Какой, впрочем, семьи? Мне было лет десять, мальчишки в школе рассказали, будто дед купил меня, годовалого, у цыганки на Сенном. Само собой, я полез драться. Пришёл домой с разбитым носом, спросил деда.
— Это полправды, Антон. Когда-нибудь узнаешь всю правду, но пока хватит и половины.
И записал меня в секцию карате. Для здоровья, мол, полезно, и одноклассники дразнить перестанут. Дед был прав, перестали.
— Антон, вот завещание. Дед оставил Вам дом, — Карл всегда был со мной на Вы, с раннего детства. — На счёте есть некоторая сумма, снять деньги в ближайшие три года нельзя, договор с банком долгосрочный, но ренты хватит на текущие расходы. Продать дом Вы можете не раньше, чем через год. Таков закон о наследовании, я проконсультировался с адвокатом Вашего деда. Теперь Вы, конечно, вправе уволить меня, но другой хороший мажордом едва ли обойдётся Вам дешевле.

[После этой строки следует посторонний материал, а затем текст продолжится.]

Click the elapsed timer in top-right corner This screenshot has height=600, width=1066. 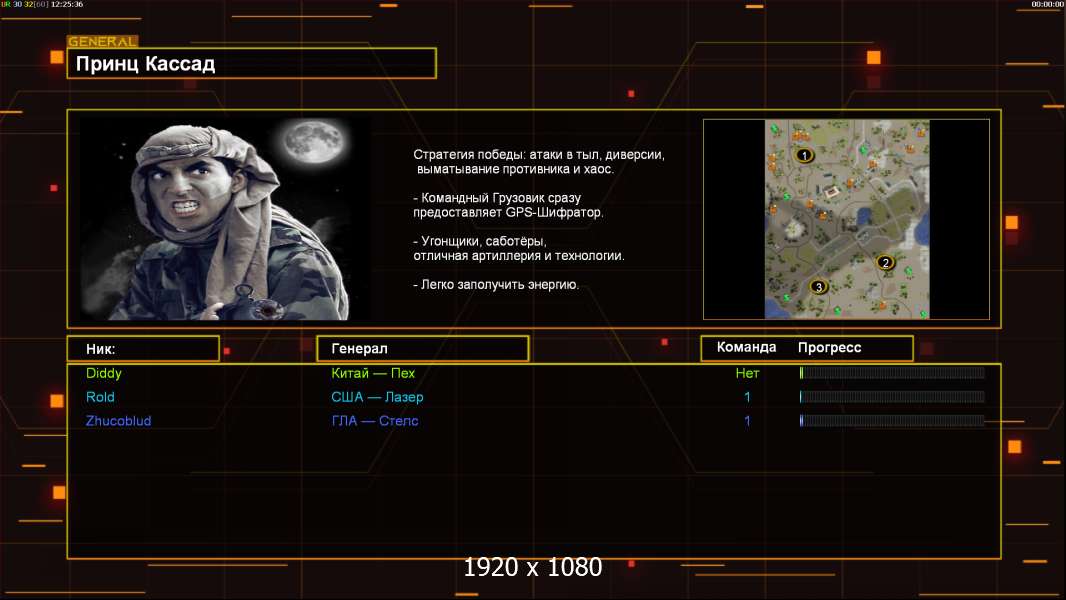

— Ну что ты, Карл, не собираюсь я тебя увольнять. У тебя ничуть не меньше прав жить в этом доме, чем у меня. Но дед всегда казался мне человеком весьма состоятельным, он оплачивал мою учёбу, путешествия.
— Да, Антон, Вас едва ли можно назвать завидным женихом, Вы уж простите, — Карл невесело усмехнулся. — Кроме этого дома, парка и того, что у Вас в голове, больше нет ничего. Ваш дед не вводил меня в курс своих финансовых дел, должно быть, они были не столь успешны в последнее время.
Я включил настольную лампу, перечитал завещание. В кабинете темно даже днём — дед говорил, что яркий свет мешает ему сосредоточиться.